A streetcar named slower buses
A streetcar named slower buses
DC DOT

A while back, I referred to Washington, DC's ongoing mixed-traffic streetcar as the worst transit project in America. City Lab's David Alpert fired back, accusing me and other streetcar critics of making the perfect the enemy of the good. The point about the DC streetcar (and this is often true of mixed-traffic streetcar projects) is that they're not just expensive, they're actually bad for mass transit.

Consider this update on the streetcar's progress from Michael Laris at the Washington Post who reports, among other things, that "buses are facing significant delays behind the streetcars, which are making regular practice runs to simulate everyday operations."

That's the fundamental problem with the H Street streetcar. It's not just that the city is spending a lot of money to build a transit line that will be less useful than the X-2 bus whose route will overlap with it. The city is spending a lot of money on a transit project that will slow buses down. Mixed-traffic streetcars have a lot of appeal to real estate developers, because nobody likes to brag that their new condo project is near a bus stop.

But judged as actual transportation, this is not an imperfect project — it's a bad project. It's one that is making the city's mass transit network less useful to regular riders.

Strasbourg tram (Eole99)

To be perfectly clear, this isn't an issue with streetcar technology per se. Something like France's Strasbourg Tram, which runs mostly in its own dedicated lanes, is very much a useful transportation project. It is more expensive than a bus line with dedicated lanes, but it also provides a superior level of service to such a bus. It's a perfectly normal tradeoff between how much money you want to spend and how nice a facility you want to get as a result.

But in mixed traffic, buses aren't just cheaper than streetcars. They're better, because they can go around obstacles rather than getting stuck behind them.

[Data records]
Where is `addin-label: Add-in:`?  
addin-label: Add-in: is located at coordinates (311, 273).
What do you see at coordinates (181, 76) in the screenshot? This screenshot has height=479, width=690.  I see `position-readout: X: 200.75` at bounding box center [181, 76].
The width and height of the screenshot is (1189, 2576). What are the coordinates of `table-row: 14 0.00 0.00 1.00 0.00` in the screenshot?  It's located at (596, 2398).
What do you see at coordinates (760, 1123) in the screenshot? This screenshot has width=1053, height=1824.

Explore the material>
1. List every organization or publication that the streetcar article names.
2. Quote the part of the rows that opens with the line containing "What do you see at coordinates (181, 76)" and runs through the end of the rows.
The article and these rows have nothing to do with each other.

Solutions in order>
1.
DC DOT
City Lab
Washington Post

2.
What do you see at coordinates (181, 76) in the screenshot? This screenshot has height=479, width=690.  I see `position-readout: X: 200.75` at bounding box center [181, 76].
The width and height of the screenshot is (1189, 2576). What are the coordinates of `table-row: 14 0.00 0.00 1.00 0.00` in the screenshot?  It's located at (596, 2398).
What do you see at coordinates (760, 1123) in the screenshot? This screenshot has width=1053, height=1824.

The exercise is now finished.